:: Collected data ::
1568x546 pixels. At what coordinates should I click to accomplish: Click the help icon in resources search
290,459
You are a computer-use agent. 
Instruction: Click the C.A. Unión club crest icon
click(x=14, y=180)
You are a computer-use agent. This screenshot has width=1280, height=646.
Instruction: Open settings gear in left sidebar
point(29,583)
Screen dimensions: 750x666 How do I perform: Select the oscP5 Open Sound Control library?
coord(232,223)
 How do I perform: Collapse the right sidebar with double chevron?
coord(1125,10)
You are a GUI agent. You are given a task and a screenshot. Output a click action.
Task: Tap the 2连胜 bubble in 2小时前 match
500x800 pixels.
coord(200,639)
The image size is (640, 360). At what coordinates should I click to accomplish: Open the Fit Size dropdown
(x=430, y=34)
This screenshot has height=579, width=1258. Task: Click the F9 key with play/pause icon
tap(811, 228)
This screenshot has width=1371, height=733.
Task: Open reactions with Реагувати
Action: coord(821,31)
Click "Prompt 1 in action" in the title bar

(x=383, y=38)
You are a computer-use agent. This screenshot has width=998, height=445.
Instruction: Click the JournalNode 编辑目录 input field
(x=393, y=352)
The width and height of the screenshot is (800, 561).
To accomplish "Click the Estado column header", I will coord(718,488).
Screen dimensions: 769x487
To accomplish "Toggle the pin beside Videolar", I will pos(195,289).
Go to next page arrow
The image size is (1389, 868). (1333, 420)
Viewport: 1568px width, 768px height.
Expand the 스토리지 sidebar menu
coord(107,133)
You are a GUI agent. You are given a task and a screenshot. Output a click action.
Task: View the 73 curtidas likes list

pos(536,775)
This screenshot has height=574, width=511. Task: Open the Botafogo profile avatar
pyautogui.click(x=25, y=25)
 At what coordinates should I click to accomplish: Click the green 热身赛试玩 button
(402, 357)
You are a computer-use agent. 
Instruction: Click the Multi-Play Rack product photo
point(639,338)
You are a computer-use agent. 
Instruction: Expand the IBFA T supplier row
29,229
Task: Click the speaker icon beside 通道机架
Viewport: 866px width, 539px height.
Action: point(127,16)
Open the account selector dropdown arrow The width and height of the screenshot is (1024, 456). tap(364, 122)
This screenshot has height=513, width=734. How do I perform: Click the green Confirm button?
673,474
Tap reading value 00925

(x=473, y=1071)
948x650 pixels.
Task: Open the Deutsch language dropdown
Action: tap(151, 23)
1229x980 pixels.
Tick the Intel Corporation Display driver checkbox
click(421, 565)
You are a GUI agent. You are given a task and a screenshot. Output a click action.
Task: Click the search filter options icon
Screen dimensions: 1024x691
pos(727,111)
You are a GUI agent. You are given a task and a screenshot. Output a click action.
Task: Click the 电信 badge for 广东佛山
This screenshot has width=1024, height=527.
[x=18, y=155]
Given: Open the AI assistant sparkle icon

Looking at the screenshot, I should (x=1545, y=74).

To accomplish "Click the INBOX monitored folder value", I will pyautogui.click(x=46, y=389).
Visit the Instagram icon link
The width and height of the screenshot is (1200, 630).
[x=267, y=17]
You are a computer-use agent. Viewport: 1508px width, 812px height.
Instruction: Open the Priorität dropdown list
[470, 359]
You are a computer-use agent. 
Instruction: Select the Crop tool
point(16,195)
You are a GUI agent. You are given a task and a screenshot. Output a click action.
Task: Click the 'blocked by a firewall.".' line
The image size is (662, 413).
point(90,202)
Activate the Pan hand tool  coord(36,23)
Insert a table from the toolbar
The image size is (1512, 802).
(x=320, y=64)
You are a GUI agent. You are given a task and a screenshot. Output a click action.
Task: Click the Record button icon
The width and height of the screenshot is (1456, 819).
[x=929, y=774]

:: ASSIGNED TASK ::
Nothing but a number is expected: how many lines in the data above hold the word "beside".

:: RESPONSE BELOW ::
2